→ Selected text:
⟨
As the economy makes what we are told is a slow recovery, unemployment remains at uncomfortably high levels in many parts of the country, New Jersey included. With a 9.1 percent unemployment rate, some New Jersey workers have sought out alternative solutions. As the Asbury Park Press reports, entrepreneurship may soon become an appealing option for many as jobs remain scarce.
The Press tells the story of Charles Schlapfer of Lavallette, New Jersey, who worked as general manager of a building supply company when the 2008 financial crisis hit. He survived a massive round of layoffs but suffered a fifty percent pay cut. Although he looked around for other jobs, he could not find anything that met his family’s financial needs. Rather than continue with his reduced salary and no clear job security, he rolled the dice, quit his job, and started his own company. He now runs a “manufacturers’ sales representation firm” that helps businesses in the construction industry take advantage of public-sector opportunities, which he sees as a huge and relatively untapped market for local companies. The business draws on his work experience and contacts and, he hopes, has great growth potential.
⟩
→ Problems to work on:
1 – According to the article on New Jersey entrepreneurship, what was the state's unemployment rate?
2 – In one to three sentences, explain why Charles Schlapfer left his job to start his own company, according to the article on New Jersey entrepreneurship.
3 – Reproduce the article on New Jersey entrepreneurship word for word from "The Press tells" to "great growth potential.".

→ Entries provided:
⟨
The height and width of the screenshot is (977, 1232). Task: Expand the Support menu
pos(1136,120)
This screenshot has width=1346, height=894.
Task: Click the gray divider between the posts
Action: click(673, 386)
⟩
→ Correct answers:
1 – 9.1 percent

2 – After the 2008 financial crisis, he kept his job through a large round of layoffs but took a fifty percent pay cut. He couldn't find another job that met his family's financial needs. Rather than stay on at a reduced salary with no clear job security, he quit and started his own business.

3 –
The Press tells the story of Charles Schlapfer of Lavallette, New Jersey, who worked as general manager of a building supply company when the 2008 financial crisis hit. He survived a massive round of layoffs but suffered a fifty percent pay cut. Although he looked around for other jobs, he could not find anything that met his family’s financial needs. Rather than continue with his reduced salary and no clear job security, he rolled the dice, quit his job, and started his own company. He now runs a “manufacturers’ sales representation firm” that helps businesses in the construction industry take advantage of public-sector opportunities, which he sees as a huge and relatively untapped market for local companies. The business draws on his work experience and contacts and, he hopes, has great growth potential.